## Given text
[START]
1. Count steps. (n log n) + (log n) + various steps.
1. Drop lower orders.  Drop (log n) and various steps.
1. Drop coefficients.  Drop nothing, leaving (n log n).  O(n log n).

---

## Data Structures
- **Data structure**--strategy for storing collections of elements in computer memory
- A few common abstract families of data structures are:
    1. **Array**--items stored in single contiguous block in computer memory
        - To read item, can jump straight to index position.  Fast.  Constant time, O(1).
        - To insert or delete item, must shift every item in a chunk over.  Slow.  Linear time, O(n).
    1. **Linked-lists**--items can be stored anywhere in computer memory.  A single item points to the previous item and the next item in the linked-list.
        - To read item, must start at first item and go through each item until the correct index is reached.  Slow.  Linear time, O(n).
        - To insert or delete item, only need to edit a single item and adjust pointers.  Fast.  Constant time, O(n)
    1. **Hash tables**--items stored as key:value pairs. An immutable key is hashed to a position in an array, which stores the value.  In Python, hash tables are called dictionaries.
        - Fast to read, insert, and delete on average, but can be slow in worst case scenarios
        - Good for mapping relationships, checking for duplicates, and caching
- The image below shows how arrays and linked lists differ

![](images/array_linked_list.png)

- The following table compares the speeds of different data structures:

Data Structure | Read | Insert or Delete
--- | --- | ---
Array | O(1) | O(n)
[END]
## Tasks for this exercise
1. Answer the following from the data structures notes:
(a) What name do hash tables have in Python?
(b) How are the items of an array stored in computer memory?
(c) According to the notes, for what three purposes are hash tables good?
2. In the data structures notes, replace "pointers" with "links" and write out the stretch from "- To read item, must" through "Constant time, O(n)" with that change.
3. Write the next part of the data structures notes, picking up after their final line.
The material that follows has no connection to the data structures notes.

## Data section
[START]
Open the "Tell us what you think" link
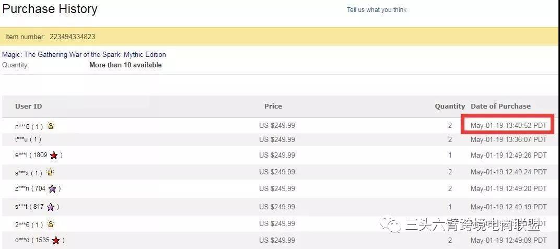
[END]
## The replies
1.
(a) Dictionaries.
(b) In a single contiguous block.
(c) Mapping relationships, checking for duplicates, and caching.

2.
- To read item, must start at first item and go through each item until the correct index is reached.  Slow.  Linear time, O(n).
        - To insert or delete item, only need to edit a single item and adjust links.  Fast.  Constant time, O(n)

3.
Linked-list | O(n) | O(1)
Hash table (average case) | O(1) | O(1)
Hash table (worst case) | O(n) | O(n)

- In practice, terminology and implementation for data structures varies between programming languages.  Some data structures even combine the concepts of arrays and linked lists.
- Despite this fuzziness, it is common to use the term "array" when talking about algorithms.  We'll use the term array, even if the data structure in an example is actually a Python list.

---

## Binary Search
- **Binary search**--returns the index position of a specified item by implementing a binary search algorithm on an array.  
- Only works on an ordered/sorted array
- Typically returns a null value if specified item is not in the array
- Binary search is logarithmic time.  O(log n).

---

**EXAMPLES**

In [1]:
def binary_search(sorted_array, specified_item):
    """Find index position of specified item by using a binary search algorithm.
   
   This function is kept short for learning purposes.
   The array must be sorted already or function behaves illogically.
   The item must be in the array or function enters infinite loop.
   
   Parameters
    ----------
    sorted_array : array-like sequence
        Array of items to search.  Must be sorted.
    specified_item
        The item we are searching for.  Must be in array.
    
    Returns
    -------
    item_index : int
        The specified items's index position within the sorted array.
    """  
    
    lower_index = 0 
    upper_index = len(sorted_array) - 1
      
    while True:
        #  Make guess by choosing middle value in array
        middle_index = (lower_index + upper_index)  // 2
        guess = sorted_array[middle_index]
        if specified_item == guess:  # Did we guess right?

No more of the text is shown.